Core Training Parameters¶

micro_batch_size_per_gpu: 4
ppo_mini_batch_size: 32
model_path: Qwen/Qwen2.5-0.5B-Instruct
enable_response_mask: True

micro_batch_size_per_gpu: Batch size for each GPU during training
ppo_mini_batch_size: Batch size for PPO policy updates
model_path: Base model to use for training
enable_response_mask: Whether to enable response masking for improved stability in rollout/old_log_prob calculations

LoRA Settings¶

lora:
  rank: 0
  alpha: 16
  target_modules: all-linear

lora.rank: Rank of LoRA adaptation, 0 means not using LoRA
lora.alpha: Alpha parameter for LoRA scaling
lora.target_modules: Which modules to apply LoRA to (all-linear means all linear layers)

Actor-Rollout-Ref Settings¶

actor_rollout_ref:
  model:
    path: ${model_path}
    lora_rank: ${lora.rank}
    lora_alpha: ${lora.alpha}
    target_modules: ${lora.target_modules}
  actor:
    ppo_mini_batch_size: ${ppo_mini_batch_size}  # by default, ppo_mini_batch_size = train_batch_size / 4
    micro_batch_size_per_gpu: ${micro_batch_size_per_gpu} # following micro_batch_size_per_gpu
    ppo_micro_batch_size_per_gpu: ${micro_batch_size_per_gpu} # following micro_batch_size_per_gpu
    use_ref: True
    entropy_coeff: 0.001
    use_kl_loss: False
    kl_loss_coef: 0.000
    kl_loss_type: kl
    clip_ratio_low: 0.2
    clip_ratio_high: 0.28
    optim:
      betas: [0.9, 0.999]
  ref:
    log_prob_micro_batch_size_per_gpu: ${micro_batch_size_per_gpu} # following micro_batch_size_per_gpu
  rollout:
    log_prob_micro_batch_size_per_gpu: ${micro_batch_size_per_gpu} # following micro_batch_size_per_gpu
    tensor_model_parallel_size: 1
    max_model_len: 3600
    prompt_length: 1 # useless. Just put it here
    response_length: 400 # single-turn response length
    gpu_memory_utilization: 0.5
    max_num_batched_tokens: 8192 # set only when enable_chunked_prefill is true
    temperature: 1
    rollout_filter_ratio: 0.25
    rollout_filter_type: std # max_mean or std
    enforce_eager: True #  for small models, set both enforce_eager and free_cache_engine to False to make rollout faster
    free_cache_engine: True
    val_kwargs:
      do_sample: True
      temperature: 0.5
    tp_size_check: true

Model Settings¶

actor_rollout_ref.model.path: Path to the base model, inherited from the global model_path setting. lora
actor_rollout_ref.model.lora_rank: Rank of LoRA adaptation for the actor.

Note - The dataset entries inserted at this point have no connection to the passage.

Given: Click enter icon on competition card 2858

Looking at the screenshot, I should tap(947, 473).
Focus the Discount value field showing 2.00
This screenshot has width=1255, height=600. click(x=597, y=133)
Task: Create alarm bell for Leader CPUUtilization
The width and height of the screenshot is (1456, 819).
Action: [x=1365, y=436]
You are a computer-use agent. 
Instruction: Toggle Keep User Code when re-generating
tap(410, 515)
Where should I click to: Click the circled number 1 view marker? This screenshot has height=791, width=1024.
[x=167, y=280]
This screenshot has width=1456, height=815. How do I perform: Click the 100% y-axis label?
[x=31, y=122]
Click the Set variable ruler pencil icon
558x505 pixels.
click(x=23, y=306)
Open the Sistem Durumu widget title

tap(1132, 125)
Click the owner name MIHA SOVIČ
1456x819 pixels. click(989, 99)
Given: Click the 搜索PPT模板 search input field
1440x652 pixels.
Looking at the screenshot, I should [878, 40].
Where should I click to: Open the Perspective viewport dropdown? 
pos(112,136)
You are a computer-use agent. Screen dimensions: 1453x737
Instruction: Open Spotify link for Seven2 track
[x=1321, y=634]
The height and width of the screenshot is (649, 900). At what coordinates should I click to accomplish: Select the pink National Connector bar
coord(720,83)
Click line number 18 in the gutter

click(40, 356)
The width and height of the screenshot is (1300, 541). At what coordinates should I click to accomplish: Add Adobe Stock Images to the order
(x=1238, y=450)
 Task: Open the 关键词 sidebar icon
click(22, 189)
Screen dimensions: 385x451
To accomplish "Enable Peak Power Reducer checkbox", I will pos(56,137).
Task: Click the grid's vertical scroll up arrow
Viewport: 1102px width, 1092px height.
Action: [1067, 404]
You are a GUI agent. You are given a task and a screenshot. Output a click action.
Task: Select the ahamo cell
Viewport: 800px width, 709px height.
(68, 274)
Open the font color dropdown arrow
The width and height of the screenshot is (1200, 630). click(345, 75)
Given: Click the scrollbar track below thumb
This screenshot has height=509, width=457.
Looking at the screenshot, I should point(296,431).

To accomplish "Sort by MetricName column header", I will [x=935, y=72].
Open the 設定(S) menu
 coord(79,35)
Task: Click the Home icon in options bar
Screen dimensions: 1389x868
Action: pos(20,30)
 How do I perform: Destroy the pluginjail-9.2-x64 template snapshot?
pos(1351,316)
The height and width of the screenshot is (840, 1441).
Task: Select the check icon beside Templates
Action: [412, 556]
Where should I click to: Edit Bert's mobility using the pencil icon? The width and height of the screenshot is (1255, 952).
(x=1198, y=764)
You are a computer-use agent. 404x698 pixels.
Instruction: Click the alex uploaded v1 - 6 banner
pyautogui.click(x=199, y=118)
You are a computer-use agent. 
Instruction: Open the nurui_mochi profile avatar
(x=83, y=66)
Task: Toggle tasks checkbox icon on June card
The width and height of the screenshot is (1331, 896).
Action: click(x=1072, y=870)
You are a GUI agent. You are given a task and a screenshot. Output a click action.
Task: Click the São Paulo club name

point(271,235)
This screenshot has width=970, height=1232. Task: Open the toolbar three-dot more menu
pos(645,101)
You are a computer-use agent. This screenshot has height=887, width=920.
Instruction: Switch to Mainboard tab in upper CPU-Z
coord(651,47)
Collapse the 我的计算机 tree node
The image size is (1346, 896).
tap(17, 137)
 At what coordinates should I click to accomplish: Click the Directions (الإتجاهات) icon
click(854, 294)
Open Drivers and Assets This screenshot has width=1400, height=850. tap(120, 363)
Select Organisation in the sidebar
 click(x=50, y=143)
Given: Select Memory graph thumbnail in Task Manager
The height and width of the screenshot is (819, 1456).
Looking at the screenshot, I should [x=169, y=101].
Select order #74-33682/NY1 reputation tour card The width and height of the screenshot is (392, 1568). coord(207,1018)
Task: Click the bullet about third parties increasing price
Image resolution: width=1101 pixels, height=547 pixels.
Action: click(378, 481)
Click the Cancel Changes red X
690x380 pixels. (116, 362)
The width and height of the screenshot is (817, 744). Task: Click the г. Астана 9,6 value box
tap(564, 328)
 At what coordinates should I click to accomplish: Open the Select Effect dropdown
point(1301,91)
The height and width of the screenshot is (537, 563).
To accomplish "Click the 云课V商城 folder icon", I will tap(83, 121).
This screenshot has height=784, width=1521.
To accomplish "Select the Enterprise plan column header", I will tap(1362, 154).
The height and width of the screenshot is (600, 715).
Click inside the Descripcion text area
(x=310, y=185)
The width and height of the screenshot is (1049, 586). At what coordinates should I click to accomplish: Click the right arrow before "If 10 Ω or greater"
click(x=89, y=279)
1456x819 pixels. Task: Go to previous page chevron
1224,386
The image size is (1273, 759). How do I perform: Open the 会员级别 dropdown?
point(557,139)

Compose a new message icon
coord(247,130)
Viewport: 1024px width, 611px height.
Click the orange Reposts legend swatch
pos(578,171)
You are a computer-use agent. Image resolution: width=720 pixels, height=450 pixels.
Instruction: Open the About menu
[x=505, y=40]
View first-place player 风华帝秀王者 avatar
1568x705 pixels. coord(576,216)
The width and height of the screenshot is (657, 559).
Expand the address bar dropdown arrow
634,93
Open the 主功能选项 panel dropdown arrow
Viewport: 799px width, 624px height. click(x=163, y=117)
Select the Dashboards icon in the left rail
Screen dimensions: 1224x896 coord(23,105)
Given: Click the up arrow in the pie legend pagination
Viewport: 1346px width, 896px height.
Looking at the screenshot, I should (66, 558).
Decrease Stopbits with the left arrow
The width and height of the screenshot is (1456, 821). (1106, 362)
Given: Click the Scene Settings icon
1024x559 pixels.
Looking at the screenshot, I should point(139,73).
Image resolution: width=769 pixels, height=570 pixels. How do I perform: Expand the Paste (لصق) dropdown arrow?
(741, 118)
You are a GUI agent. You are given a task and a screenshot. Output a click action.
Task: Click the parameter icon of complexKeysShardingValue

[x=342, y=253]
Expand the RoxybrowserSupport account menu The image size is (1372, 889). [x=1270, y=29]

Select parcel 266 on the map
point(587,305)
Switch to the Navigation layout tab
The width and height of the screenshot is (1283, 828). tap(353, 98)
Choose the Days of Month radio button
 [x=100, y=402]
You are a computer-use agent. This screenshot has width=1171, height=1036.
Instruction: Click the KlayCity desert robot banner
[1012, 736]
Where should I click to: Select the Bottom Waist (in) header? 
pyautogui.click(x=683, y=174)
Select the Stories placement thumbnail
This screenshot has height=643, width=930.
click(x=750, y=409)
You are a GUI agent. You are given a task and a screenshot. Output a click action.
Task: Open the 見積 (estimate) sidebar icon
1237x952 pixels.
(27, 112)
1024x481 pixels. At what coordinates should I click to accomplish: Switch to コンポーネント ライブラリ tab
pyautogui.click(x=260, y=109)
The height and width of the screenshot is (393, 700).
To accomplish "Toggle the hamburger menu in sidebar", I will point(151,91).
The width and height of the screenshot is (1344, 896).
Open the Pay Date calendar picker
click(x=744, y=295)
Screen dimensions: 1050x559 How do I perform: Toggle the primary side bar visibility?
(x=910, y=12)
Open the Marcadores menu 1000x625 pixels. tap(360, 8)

Inherited from global LoRA settings.
actor_rollout_ref.model.lora_alpha: Alpha parameter for LoRA scaling in the actor. Inherited from global LoRA settings.
actor_rollout_ref.model.lora_target_modules: Which modules to apply LoRA to in the actor. Inherited from global LoRA settings.

Actor Settings¶

actor_rollout_ref.actor.ppo_mini_batch_size: Batch size for PPO policy updates. By default, this is set to train_batch_size/4 to ensure stable training.
actor_rollout_ref.actor.micro_batch_size_per_gpu: Batch size for each GPU during actor forward passes. This is synchronized with the global micro_batch_size_per_gpu setting.
actor_rollout_ref.actor.ppo_micro_batch_size_per_gpu: Batch size for each GPU during PPO updates. This is also synchronized with the global micro_batch_size_per_gpu setting.
actor_rollout_ref.actor.use_ref: Whether to use a reference policy during training. When True, the reference policy is used to compute KL divergence.
actor_rollout_ref.actor.entropy_coeff: Coefficient for entropy regularization. This encourages exploration by adding entropy to the policy loss.
actor_rollout_ref.actor.use_kl_loss: Whether to use KL divergence loss in the actor's objective. When False, only the PPO clip loss is used.
actor_rollout_ref.actor.kl_loss_coef: Coefficient for the KL divergence loss term. This controls how strongly the policy is regularized towards the reference policy.
actor_rollout_ref.actor.kl_loss_type: Type of KL divergence calculation. Currently set to 'kl' for standard KL divergence.
actor_rollout_ref.actor.clip_ratio_low: Lower bound for PPO clip ratio. Actions with probability ratios below this value will be clipped.
actor_rollout_ref.actor.clip_ratio_high: Upper bound for PPO clip ratio. Actions with probability ratios above this value will be clipped.
actor_rollout_ref.actor.optim.betas: Beta parameters for the Adam optimizer. [0.9, 0.999] are the default values for Adam.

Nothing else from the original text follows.